The likelihood that a piece of data belongs to a particular class is calculated using the formula:

P(class|data) = P(X|class) * P(class)

Note that the denominator has been removed to simplify the calculation. This adjustment means that the resulting value is no longer strictly a probability of the data belonging to a class. However, the value is still maximized, implying that the calculation determines the class prediction based on the largest resulting value.



In [63]:
def predict_on_dataset(x_values,mean_label_0,std_label_0,mean_label_1,std_label_1):
    prob0 = []
    prob1 = []
    for row in x_values:
        #calculates gaussian prob for each class
        prob0_row = predict_gussian(row,mean_label_0,std_label_0)
        prob1_row = predict_gussian(row,mean_label_1,std_label_1)
        #attach it as list
        prob0.append(prob0_row)
        prob1.append(prob1_row)
    #creates two columns with probabilities
    probabilities = np.column_stack( (prob0,prob1))

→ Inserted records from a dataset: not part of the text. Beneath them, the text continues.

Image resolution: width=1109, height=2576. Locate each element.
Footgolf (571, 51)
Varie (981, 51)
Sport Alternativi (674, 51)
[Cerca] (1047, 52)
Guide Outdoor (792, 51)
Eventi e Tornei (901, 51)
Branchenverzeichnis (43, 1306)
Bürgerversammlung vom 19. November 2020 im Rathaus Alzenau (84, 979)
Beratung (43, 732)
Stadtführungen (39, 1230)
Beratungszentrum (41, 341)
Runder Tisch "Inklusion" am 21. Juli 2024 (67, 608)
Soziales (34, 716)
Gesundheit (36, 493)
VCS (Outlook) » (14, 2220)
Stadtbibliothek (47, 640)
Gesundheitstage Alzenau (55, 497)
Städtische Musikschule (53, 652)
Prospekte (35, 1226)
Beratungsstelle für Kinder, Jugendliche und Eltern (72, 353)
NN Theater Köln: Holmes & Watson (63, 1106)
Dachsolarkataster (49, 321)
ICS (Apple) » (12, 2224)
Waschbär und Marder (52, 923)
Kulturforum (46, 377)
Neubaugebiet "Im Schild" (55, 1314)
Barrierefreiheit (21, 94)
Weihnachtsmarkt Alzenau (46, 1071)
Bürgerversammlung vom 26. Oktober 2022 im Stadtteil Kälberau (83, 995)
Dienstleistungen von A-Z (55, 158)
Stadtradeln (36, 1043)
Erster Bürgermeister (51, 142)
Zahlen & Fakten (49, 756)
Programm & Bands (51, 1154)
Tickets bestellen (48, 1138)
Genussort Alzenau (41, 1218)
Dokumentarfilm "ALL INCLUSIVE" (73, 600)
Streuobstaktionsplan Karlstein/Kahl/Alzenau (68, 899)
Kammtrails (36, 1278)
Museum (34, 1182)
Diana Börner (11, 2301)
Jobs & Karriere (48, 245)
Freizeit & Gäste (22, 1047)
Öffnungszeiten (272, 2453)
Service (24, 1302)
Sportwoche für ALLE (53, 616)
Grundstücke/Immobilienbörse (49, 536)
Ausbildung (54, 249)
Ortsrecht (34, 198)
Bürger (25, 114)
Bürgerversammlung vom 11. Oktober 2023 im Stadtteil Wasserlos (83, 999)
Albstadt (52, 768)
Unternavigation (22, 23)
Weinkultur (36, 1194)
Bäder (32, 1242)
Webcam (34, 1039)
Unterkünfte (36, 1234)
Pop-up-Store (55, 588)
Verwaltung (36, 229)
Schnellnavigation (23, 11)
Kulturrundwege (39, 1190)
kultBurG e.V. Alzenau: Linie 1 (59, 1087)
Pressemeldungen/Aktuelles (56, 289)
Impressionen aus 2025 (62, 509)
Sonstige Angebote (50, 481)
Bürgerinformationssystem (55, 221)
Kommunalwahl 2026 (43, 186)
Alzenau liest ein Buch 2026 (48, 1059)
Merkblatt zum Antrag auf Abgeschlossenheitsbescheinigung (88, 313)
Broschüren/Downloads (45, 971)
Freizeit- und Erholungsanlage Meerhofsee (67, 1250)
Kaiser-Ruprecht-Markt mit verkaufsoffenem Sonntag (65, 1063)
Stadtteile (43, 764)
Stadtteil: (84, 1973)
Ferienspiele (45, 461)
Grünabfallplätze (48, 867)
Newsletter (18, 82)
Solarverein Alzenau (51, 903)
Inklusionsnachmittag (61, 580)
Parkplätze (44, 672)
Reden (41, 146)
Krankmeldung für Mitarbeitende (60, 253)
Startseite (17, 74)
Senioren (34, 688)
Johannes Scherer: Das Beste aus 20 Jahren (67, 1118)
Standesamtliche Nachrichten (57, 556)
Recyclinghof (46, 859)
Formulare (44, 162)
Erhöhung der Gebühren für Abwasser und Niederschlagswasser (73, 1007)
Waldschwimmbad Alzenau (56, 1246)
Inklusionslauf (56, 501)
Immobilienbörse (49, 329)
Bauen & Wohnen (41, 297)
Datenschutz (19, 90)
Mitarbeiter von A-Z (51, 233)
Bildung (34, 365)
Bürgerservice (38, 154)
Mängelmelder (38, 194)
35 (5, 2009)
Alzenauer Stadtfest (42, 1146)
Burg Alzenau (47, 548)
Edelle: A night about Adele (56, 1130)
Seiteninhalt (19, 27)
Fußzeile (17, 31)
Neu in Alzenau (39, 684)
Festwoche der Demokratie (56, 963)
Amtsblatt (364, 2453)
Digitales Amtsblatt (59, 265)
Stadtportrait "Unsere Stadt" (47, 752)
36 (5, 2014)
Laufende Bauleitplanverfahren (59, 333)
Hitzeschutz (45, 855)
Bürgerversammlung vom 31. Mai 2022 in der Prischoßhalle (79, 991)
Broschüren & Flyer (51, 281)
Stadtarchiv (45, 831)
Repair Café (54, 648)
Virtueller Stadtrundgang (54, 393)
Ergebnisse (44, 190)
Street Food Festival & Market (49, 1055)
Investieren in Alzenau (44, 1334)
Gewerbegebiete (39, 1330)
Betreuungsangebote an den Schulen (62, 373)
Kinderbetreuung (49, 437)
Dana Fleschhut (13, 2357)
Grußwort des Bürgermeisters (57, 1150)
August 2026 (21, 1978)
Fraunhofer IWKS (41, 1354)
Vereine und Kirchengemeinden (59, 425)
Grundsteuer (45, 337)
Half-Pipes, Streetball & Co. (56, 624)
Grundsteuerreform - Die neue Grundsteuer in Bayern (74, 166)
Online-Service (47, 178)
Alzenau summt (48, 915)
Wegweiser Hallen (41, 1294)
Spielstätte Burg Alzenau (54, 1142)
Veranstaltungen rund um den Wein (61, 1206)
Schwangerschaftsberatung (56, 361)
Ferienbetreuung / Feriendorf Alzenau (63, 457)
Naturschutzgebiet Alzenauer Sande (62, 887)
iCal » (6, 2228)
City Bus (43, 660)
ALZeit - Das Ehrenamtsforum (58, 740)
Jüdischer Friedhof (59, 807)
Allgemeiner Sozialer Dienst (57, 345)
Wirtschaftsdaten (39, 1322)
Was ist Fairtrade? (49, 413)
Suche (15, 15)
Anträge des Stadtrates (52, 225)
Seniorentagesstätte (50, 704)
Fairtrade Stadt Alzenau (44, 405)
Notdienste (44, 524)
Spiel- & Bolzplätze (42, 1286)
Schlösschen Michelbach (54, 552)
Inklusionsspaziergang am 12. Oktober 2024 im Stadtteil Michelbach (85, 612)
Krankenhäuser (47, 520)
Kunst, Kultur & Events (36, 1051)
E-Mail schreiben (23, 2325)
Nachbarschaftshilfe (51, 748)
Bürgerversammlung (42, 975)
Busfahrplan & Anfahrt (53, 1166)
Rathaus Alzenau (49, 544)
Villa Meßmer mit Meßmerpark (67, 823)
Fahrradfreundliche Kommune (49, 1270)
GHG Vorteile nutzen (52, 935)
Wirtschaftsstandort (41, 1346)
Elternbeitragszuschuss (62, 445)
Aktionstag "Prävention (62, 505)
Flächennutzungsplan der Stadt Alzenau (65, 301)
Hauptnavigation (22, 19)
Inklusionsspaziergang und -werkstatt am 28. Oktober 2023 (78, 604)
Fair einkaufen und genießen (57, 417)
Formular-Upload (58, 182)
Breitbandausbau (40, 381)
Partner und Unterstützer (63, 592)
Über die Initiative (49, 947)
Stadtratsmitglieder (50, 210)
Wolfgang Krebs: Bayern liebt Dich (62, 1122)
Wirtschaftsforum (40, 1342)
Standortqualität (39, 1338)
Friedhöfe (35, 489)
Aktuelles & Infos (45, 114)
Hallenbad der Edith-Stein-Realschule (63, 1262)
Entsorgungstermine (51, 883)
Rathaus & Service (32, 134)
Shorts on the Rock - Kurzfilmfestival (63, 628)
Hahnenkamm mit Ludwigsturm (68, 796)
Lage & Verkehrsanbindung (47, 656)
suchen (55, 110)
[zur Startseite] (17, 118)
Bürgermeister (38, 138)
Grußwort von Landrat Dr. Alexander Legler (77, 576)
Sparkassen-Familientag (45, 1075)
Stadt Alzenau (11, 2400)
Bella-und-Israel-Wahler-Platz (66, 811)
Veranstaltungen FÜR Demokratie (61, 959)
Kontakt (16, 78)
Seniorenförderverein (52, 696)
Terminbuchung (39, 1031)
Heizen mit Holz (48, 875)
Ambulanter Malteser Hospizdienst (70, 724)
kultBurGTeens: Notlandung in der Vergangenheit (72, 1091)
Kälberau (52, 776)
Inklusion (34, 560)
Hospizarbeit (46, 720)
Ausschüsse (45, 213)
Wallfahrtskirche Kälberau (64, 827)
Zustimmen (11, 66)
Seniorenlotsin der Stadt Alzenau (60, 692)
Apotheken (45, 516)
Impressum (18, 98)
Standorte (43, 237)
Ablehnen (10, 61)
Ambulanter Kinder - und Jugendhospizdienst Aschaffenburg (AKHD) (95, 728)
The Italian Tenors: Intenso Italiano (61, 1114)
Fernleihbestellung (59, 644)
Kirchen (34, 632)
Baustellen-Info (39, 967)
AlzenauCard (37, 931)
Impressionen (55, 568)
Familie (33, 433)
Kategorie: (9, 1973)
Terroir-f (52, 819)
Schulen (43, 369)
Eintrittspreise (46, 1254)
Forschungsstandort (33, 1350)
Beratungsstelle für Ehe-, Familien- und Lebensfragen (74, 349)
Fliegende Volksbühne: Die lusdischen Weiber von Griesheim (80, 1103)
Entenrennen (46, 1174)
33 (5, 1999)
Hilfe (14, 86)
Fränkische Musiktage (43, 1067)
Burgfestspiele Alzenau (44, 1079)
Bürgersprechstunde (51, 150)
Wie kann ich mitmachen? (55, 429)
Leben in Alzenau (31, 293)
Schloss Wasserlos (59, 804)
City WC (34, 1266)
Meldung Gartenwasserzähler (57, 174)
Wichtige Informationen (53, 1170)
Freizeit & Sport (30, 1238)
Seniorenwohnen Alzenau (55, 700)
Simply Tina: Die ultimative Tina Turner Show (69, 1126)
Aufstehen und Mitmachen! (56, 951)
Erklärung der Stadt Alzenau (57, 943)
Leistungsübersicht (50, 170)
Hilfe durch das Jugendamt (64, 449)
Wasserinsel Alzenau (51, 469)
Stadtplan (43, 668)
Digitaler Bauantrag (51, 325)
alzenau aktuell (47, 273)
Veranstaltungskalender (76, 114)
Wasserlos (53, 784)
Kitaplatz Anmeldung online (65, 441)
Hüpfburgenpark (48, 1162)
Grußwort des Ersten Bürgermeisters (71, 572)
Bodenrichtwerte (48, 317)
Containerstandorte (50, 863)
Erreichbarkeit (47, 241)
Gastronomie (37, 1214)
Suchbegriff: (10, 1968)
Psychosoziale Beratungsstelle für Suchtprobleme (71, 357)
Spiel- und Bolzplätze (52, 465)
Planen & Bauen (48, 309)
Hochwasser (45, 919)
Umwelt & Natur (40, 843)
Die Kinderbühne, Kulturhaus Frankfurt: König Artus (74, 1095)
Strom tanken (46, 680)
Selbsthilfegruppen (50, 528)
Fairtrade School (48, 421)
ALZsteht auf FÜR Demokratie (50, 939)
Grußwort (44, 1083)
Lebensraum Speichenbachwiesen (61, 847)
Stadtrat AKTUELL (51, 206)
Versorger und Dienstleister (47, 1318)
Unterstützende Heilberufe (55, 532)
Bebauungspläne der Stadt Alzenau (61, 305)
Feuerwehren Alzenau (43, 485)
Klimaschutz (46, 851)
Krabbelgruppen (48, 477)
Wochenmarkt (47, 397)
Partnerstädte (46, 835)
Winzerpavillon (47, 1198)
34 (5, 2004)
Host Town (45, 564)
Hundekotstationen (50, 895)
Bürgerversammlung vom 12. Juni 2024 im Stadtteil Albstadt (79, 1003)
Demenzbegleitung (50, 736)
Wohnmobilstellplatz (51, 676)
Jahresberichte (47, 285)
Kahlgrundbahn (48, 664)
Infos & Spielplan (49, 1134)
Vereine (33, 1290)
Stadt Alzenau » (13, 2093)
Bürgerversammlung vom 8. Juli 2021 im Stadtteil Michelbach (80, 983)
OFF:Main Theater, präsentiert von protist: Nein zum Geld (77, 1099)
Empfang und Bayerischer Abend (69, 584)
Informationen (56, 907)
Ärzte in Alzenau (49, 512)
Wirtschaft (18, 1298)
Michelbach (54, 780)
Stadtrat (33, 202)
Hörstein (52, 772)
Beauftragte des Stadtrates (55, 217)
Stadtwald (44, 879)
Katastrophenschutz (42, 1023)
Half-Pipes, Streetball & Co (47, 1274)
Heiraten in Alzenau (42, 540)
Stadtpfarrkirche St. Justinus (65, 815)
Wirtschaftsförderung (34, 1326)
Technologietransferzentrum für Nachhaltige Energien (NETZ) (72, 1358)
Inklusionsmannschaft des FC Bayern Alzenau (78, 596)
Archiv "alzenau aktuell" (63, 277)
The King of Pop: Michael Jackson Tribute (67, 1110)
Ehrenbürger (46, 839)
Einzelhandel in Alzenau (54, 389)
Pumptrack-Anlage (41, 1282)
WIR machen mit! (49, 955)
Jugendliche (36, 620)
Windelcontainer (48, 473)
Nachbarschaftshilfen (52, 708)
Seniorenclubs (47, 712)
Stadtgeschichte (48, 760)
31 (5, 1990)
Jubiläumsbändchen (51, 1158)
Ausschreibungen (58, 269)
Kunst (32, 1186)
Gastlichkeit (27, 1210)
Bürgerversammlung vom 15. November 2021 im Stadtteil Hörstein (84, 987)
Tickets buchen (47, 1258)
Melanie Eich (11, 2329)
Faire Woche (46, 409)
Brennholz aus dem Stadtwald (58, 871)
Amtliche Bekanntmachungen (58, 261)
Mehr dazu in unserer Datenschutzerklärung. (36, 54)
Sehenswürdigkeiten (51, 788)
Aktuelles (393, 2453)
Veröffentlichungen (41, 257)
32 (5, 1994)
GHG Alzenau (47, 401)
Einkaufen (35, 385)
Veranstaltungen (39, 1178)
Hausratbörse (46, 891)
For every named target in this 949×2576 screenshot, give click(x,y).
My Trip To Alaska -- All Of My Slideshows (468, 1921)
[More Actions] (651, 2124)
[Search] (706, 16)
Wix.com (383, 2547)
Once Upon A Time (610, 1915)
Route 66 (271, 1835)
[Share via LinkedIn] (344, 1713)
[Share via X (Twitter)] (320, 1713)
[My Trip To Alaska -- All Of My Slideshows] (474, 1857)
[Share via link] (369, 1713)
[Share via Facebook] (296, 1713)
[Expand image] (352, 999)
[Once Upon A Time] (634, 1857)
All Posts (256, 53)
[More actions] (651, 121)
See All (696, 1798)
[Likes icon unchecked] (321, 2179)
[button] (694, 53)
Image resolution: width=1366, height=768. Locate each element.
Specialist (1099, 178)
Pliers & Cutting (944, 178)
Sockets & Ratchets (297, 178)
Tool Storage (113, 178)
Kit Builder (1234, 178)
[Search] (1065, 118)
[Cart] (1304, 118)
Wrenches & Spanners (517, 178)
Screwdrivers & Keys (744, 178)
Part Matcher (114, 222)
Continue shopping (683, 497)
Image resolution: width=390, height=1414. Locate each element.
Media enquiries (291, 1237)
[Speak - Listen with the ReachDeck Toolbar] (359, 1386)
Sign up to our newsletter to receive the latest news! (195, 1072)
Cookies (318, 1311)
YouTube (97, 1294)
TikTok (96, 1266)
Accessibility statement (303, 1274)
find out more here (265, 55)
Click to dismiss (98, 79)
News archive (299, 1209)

    # make the prediction based on the bigger value
    y_calculated = np.argmax(probabilities,axis=1)
    return y_calculated

5- Accuracy:

To evaluate the model's predictive performance, this function compares the predictions against the true labels. It returns the calculated accuracy score, representing the proportion of correctly predicted outcomes in the test dataset.

In [64]:
def evaluate_predictions(x_test,y_test,mean0,std0,mean1,std1):
    y_calculated = predict_on_dataset(x_test,mean0,std0,mean1,std1)
    diff = y_calculated - y_test #si es correcto da 0, incorrecto +- 1
    wrong_points = np.sum(np.sqrt(diff**2) ) #eleva al cuadrado por los negativos, saca raiz
    length = y_calculated.shape[0]
    accuracy = 1-wrong_points/length
    return accuracy

Once the Naive Bayes Classifier is built, let's encapsulate its functionality within a class using object-oriented programming principles.

In [65]:
class NaiveBayesClassifier():

    def __init__(self):
        self.alg_name = 'NaiveBayes'
        self.mean0 = ''
        self.std0 = ''
        self.mean1 = ''
        self.std1 = ''

    def fit(self,x_train,y_train):
        mean0,std0,mean1,std1 = calc_mean_std(x_train,y_train)
        self.mean0 = mean0
        self.mean1 = mean1
        self.std0 = std0
        self.std1 = std1

    def predict(self,x_test):
        prob0 = []
        prob1 = []
        for row in x_test:
            prob0_row = predict_gussian(row,self.mean0,self.std0)
            prob1_row = predict_gussian(row,self.mean1,self.std1)
            prob0.append(prob0_row)
            prob1.append(prob1_row)
        probabilities = np.column_stack( (prob0,prob1))
        y_calculated = np.argmax(probabilities)
        return y_calculated

    def evaluate(self,x_test,y_test):
        accuracy = evaluate_predictions(x_test,y_test,self.mean0,self.std0,self.mean1,self.std1)
        return accuracy



In [66]:
if __name__ == '__main__':
    my_classifier = NaiveBayesClassifier()
    my_classifier.fit(x_train,y_train)
    accuracy = my_classifier.evaluate(x_test,y_test)

In [67]:
print(accuracy)

0.7395833333333333


Now, lets compare the acuracy obtained runing the Naive Bayes methods available in sklearn library.
It was loaded before in from sklearn.naive_bayes import GaussianNB

In [68]:
#lets try it from sklearn
from sklearn.naive_bayes import GaussianNB

In [69]:
gnb = GaussianNB()
y_pred = gnb.fit(x_train, y_train).predict(x_test)

In [70]:
accuracy_score(y_test, y_pred)

0.7395833333333334

Great! We obtained the same result! In just three lines, we achieved the same accuracy as the one obtained using the Classifier From Scratch.